◆ Do this ◆
Find each line in the data below that contains the word "give", and copy those lines out. Upper and lower case must match.

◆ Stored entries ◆
'''
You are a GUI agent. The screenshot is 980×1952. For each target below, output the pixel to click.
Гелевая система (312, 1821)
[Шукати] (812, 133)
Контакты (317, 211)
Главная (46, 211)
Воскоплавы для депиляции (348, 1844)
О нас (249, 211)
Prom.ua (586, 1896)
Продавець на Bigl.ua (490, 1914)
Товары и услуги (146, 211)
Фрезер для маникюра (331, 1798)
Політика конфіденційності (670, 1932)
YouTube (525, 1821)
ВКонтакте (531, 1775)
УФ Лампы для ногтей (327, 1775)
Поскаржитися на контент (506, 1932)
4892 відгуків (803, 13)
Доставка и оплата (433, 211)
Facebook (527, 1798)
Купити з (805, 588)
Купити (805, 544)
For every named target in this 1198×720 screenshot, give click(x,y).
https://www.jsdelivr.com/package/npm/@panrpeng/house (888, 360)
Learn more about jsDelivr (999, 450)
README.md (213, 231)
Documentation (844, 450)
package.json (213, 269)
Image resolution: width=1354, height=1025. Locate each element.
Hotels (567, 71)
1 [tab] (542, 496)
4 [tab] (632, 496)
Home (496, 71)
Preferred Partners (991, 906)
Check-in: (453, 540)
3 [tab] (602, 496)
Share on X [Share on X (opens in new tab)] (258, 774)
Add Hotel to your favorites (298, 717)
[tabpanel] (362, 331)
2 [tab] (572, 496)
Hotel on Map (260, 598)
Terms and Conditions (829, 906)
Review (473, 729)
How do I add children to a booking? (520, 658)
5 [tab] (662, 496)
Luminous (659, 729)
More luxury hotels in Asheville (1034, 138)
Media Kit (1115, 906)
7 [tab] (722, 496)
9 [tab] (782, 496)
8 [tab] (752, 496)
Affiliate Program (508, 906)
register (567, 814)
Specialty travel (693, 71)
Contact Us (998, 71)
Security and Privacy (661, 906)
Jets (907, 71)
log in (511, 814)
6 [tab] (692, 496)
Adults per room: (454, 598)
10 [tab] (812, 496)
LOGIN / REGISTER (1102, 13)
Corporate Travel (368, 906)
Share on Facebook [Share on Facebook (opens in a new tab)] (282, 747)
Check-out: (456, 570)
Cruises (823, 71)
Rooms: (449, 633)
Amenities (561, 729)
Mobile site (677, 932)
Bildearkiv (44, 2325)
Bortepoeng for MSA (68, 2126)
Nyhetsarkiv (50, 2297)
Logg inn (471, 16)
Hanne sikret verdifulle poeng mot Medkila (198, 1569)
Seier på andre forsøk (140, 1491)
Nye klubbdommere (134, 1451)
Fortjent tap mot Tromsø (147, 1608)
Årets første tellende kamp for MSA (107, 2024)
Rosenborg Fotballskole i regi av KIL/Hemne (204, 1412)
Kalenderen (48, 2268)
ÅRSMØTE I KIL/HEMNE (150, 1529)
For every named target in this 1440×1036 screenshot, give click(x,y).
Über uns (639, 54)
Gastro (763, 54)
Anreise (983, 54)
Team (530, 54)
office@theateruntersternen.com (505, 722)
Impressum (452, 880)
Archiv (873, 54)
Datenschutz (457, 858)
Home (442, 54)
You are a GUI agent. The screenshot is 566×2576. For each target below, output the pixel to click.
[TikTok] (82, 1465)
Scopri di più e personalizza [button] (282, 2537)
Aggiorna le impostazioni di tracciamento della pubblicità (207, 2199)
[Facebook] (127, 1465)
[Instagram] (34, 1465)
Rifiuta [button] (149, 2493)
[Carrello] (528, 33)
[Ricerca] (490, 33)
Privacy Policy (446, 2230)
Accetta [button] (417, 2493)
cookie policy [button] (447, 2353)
'''
◆ Result below ◆
For every named target in this 1198×720 screenshot, give click(x,y).
For every named target in this 1440×1036 screenshot, give click(x,y).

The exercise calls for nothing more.